From videos, dw1 = X .dz
basically as per intuition explained in videos, what that means is if we nudge w1 by tiny size may 0.001 how much loss function will vary.
For ex if w1 is 3, and say loss is 6
nudge w1 to 3.001, if loss becomes 6.002, then we say dw1 = 2. But I am not able to get why we are subtracting this value from w1. After all dw1 means slope of loss function w.r.t w1, means how many times loss function will change, it has nothing to do to specifiy how much w1 should change.
Then why we are using this value to change w1?
Hi Sandeep,
May be slide 10 and 11 from week2 would help to understand that.
w1 is the current set of weights and goal is to find the ideal set of weights for prediction based on training samples. After 1 iteration of calculating y_hat, dz and dw we know how much we need to change the w1. Now we need to set the new value for w1 for next iteration of gradient descent.

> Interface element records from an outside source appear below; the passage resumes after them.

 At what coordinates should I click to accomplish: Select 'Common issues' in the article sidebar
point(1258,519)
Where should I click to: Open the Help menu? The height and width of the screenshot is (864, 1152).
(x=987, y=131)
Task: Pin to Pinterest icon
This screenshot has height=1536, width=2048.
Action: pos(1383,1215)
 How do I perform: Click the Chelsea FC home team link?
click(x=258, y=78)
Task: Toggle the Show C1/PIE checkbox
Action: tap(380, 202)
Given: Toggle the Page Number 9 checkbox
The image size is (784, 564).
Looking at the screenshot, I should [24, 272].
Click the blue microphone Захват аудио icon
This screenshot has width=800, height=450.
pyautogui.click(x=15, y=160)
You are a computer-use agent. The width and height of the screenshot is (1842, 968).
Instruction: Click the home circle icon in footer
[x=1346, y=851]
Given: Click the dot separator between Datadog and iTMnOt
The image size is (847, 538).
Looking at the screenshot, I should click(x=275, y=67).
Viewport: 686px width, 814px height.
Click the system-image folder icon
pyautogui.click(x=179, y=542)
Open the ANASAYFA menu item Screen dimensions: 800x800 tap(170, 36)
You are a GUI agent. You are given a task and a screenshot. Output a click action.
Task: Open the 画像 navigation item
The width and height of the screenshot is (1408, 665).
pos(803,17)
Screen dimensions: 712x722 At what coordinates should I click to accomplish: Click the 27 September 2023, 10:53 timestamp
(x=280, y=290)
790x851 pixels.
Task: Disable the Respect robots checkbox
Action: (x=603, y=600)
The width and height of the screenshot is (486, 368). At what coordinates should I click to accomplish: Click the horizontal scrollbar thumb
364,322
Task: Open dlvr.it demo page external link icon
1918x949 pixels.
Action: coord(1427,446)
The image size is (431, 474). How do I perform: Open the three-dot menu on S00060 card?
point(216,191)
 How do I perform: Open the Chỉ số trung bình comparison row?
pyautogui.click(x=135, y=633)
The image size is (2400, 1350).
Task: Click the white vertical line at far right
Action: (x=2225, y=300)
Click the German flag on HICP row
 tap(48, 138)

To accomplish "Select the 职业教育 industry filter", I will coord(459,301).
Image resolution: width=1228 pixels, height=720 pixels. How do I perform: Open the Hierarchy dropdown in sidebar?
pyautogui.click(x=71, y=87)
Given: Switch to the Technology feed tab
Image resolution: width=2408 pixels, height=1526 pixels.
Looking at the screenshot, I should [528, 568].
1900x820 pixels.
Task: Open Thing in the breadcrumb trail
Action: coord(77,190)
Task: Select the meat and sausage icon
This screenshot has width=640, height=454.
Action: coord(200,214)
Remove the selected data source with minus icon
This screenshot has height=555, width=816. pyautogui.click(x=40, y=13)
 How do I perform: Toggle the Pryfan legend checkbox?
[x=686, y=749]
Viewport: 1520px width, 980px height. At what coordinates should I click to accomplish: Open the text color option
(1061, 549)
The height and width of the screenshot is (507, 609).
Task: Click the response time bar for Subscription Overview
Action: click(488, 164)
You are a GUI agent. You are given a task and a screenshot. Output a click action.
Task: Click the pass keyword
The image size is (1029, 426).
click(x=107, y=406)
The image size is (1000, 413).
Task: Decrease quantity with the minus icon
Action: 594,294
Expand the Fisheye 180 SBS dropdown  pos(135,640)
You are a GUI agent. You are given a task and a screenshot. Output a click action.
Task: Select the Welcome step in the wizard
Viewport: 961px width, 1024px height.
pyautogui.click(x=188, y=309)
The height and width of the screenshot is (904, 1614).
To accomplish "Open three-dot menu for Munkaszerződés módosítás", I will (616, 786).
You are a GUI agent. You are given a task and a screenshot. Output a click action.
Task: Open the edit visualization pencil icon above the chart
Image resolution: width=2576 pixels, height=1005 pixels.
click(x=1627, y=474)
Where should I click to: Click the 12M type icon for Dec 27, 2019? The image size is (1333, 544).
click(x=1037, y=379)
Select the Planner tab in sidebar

This means that w1_new = w1 -alpha*dw1. alpha is another parameter to control the step of each gradient. Once we have calculated new w1,we start the next iteration of gradient descent algorithm to find the next w1, till our total cost function is minimised or reaches a global minimum assuming it has a global minimum.
I hope this along with the slides will help it.
If I misunderstood the question or my explanation is not clear, let me know.
Arundeep